Répondre à la question du total suppose de choisir laquelle des trois grandeurs on additionne. Le brut cumulé mesure ce que les clubs et les marques ont inscrit dans leurs contrats. Le net perçu correspond à ce qui reste une fois l’impôt, les cotisations sociales et les commissions déduits ; en France, sur les très hauts revenus, l’écart entre les deux dépasse 55 %. Le patrimoine, troisième grandeur, mesure ce qui subsiste après les dépenses, les dons et les sommes réinvesties dans des entreprises.

Le contrat signé au Paris Saint-Germain en mai 2022 pèse à lui seul environ 630 millions d’euros bruts. Les cinq saisons parisiennes qui l’ont précédé, entre 17 et 27,7 millions d’euros bruts par an, en représentent une centaine. Le contrat conclu avec le Real Madrid, entré en vigueur en juillet 2024, tourne autour de 32 millions d’euros bruts annuels, augmentés d’une prime à la signature que les sources situent entre 100 et 154 millions, répartie sur cinq exercices. Les revenus tirés des marques et de ses participations rapportent, eux, entre 15 et 40 millions d’euros par an selon les sources, soit 100 à 150 millions sur la durée de sa carrière. Le conseil des prud’hommes de Paris a enfin mis 60,9 millions d’euros bruts à la charge du PSG le 16 décembre 2025.

Additionnés sur onze ans, une fois neutralisée la part de la condamnation prud’homale qui figurait déjà dans le contrat de 2022, ces cinq blocs situent le brut cumulé entre 900 millions et 1,1 milliard d’euros, selon les hypothèses retenues à l’intérieur de chaque fourchette. Le point médian s’établit autour de 980 millions. Aucune institution ne certifie ce total, qui relève de la reconstitution et non du relevé.
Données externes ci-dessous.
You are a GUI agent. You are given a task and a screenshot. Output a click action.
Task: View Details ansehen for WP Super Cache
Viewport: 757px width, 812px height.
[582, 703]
Ces 980 millions ne sont jamais arrivés sur son compte. En appliquant à chaque bloc le régime fiscal correspondant, près de 55 % de prélèvements sur les années françaises et entre 20 et 24 % sur les années madrilènes, le net effectivement perçu se situe de l’ordre de 450 à 500 millions d’euros sur onze ans. De cette somme, entre 200 et 250 millions lui restent aujourd’hui sous forme de patrimoine. Le reste a été dépensé, donné ou immobilisé.

Le classement Forbes 2026 des footballeurs les mieux payés situe Mbappé au troisième rang mondial pour l’année écoulée, avec 95 millions de dollars de revenus, dont 70 millions issus du contrat sportif et 25 millions du hors-terrain. Devant lui, Cristiano Ronaldo, avec 300 millions de dollars, et Lionel Messi, avec 140 millions. Au début des années 2020, les mêmes exercices d’évaluation créditaient le Français d’un patrimoine compris entre 40 et 95 millions d’euros.

Mai 2022 : les deux tiers de la fortune

Le Real Madrid tenait l’affaire pour close. Au printemps 2022, le club espagnol préparait l’arrivée d’un joueur en fin de contrat, qu’il pouvait recruter sans verser un euro au PSG. Mbappé a prolongé à Paris.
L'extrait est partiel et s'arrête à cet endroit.